STATED GOAL>
Rewrite the records from the line containing "Given: Open the Monetization category" through the line containing "pos(164,217)", inclusive, changing "Subscriptions" to "Memberships" and leaving everything else unchanged. Omit the pictures from your answer.

MATERIAL TO PROCESS>

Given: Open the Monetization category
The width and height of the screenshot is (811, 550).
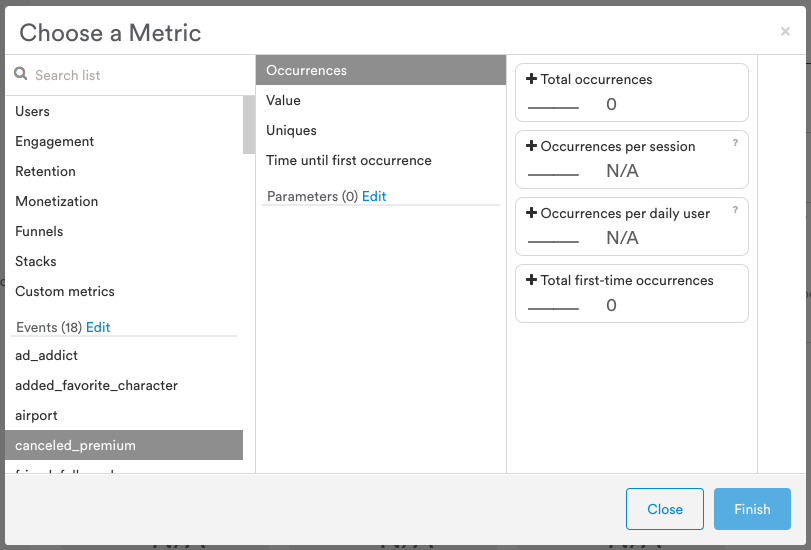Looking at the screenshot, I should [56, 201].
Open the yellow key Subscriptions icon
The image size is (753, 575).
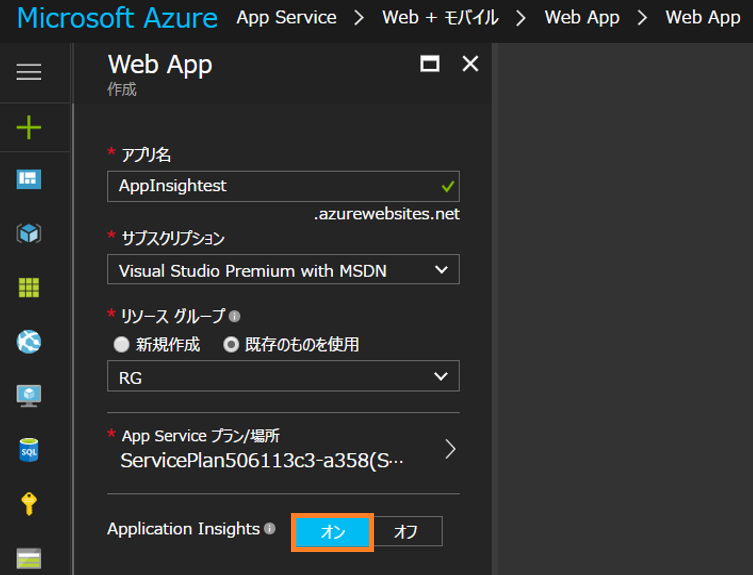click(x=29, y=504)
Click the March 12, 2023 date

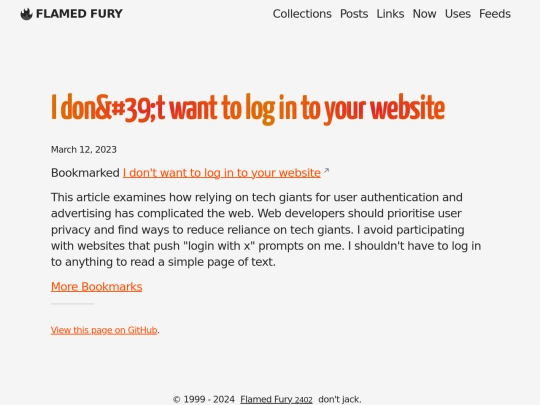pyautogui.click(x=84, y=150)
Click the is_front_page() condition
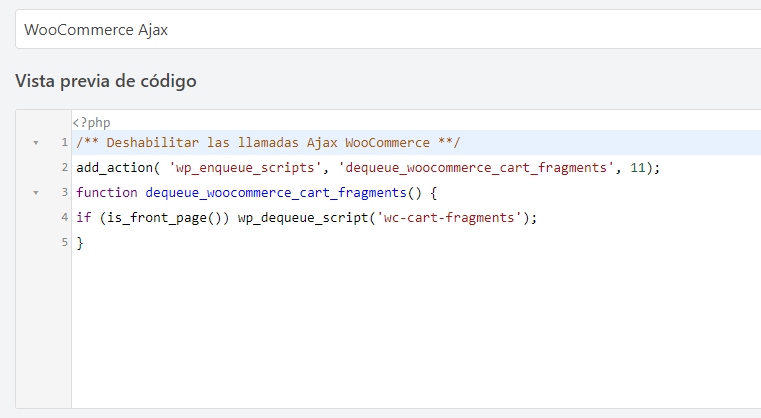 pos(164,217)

...

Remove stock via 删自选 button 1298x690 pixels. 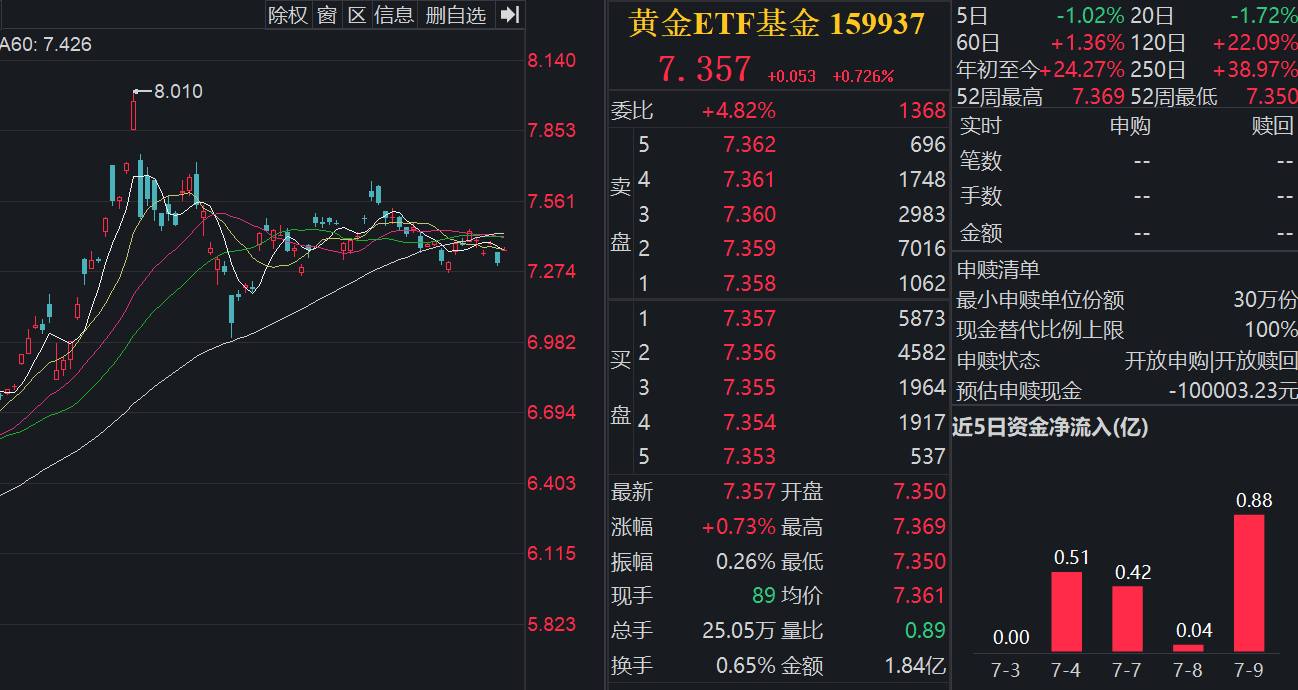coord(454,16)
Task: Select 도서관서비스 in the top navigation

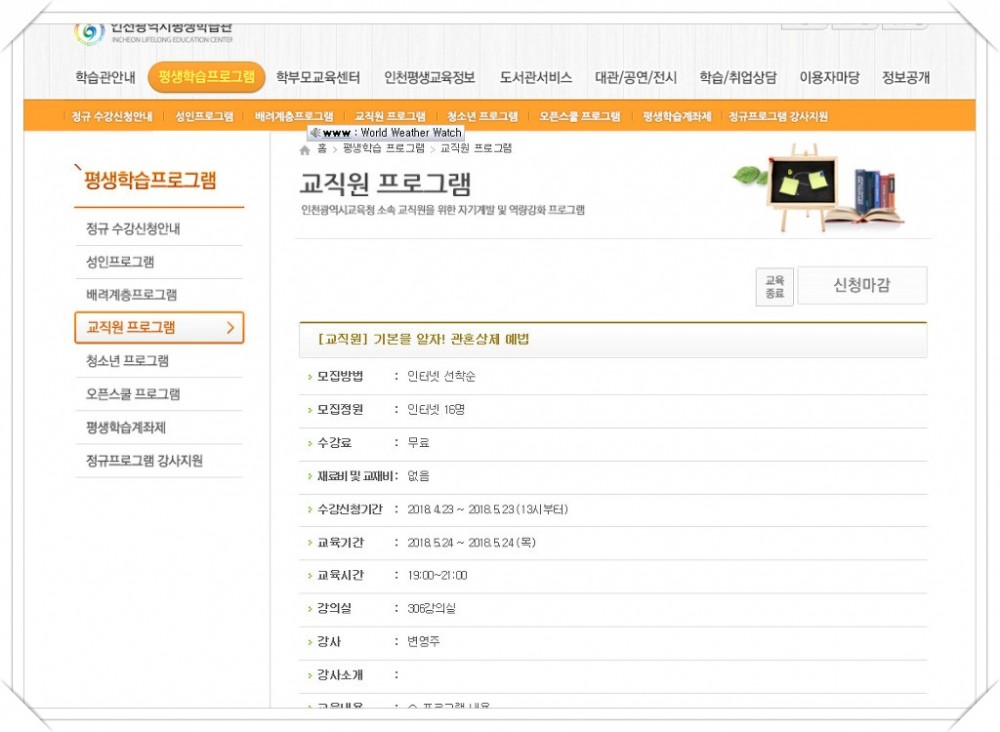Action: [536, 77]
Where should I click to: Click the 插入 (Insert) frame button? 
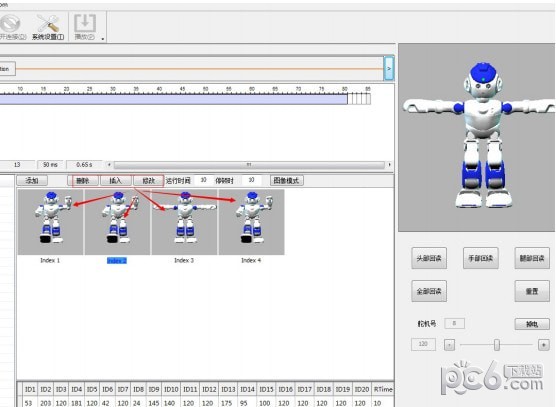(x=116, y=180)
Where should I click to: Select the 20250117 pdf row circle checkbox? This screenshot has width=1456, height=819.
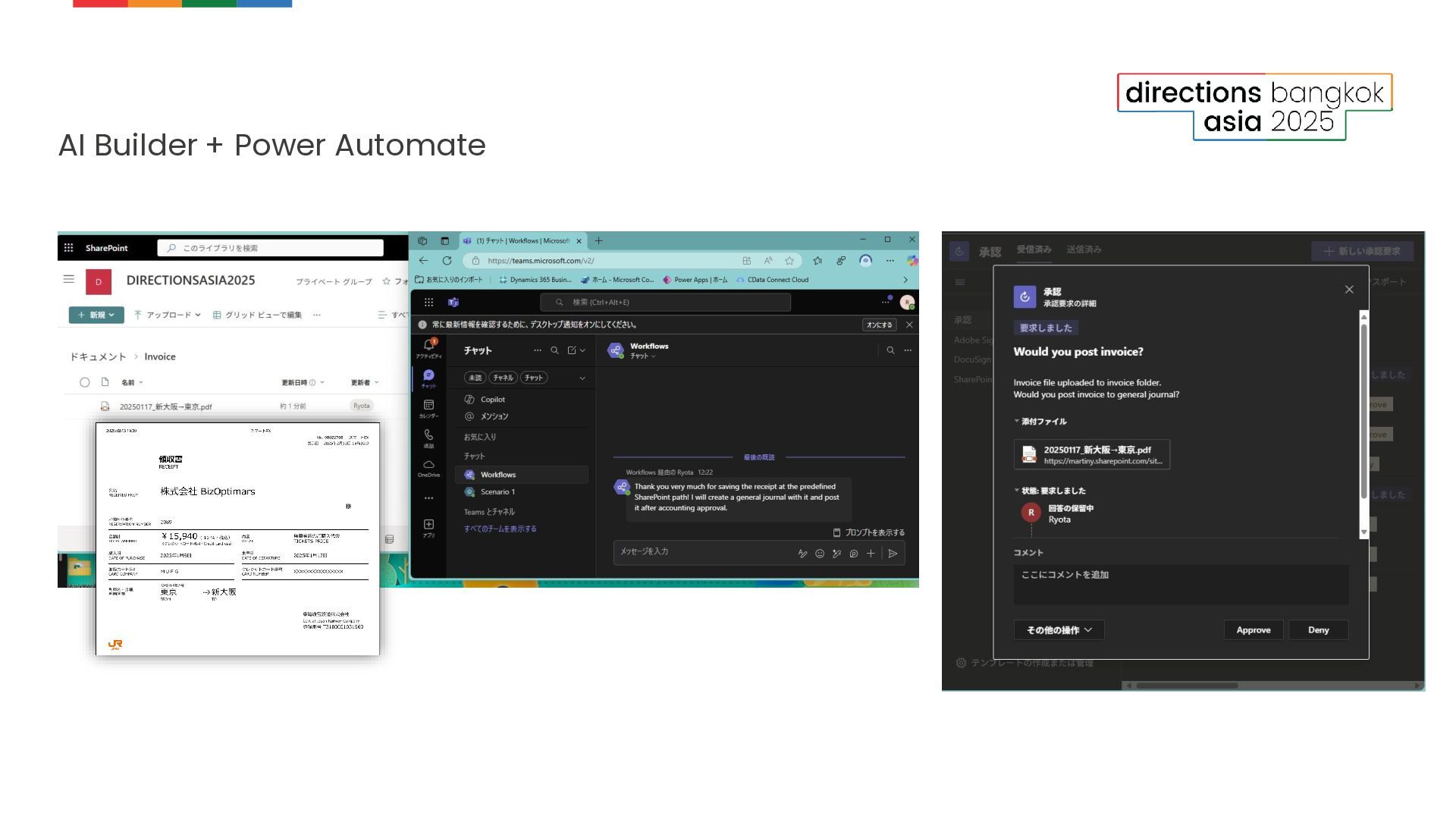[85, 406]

FINISHED TASK>
Given: Open the Monetization category
The width and height of the screenshot is (811, 550).
Looking at the screenshot, I should [56, 201].
Open the yellow key Memberships icon
The image size is (753, 575).
click(x=29, y=504)
Click the March 12, 2023 date

pyautogui.click(x=84, y=150)
Click the is_front_page() condition
 pos(164,217)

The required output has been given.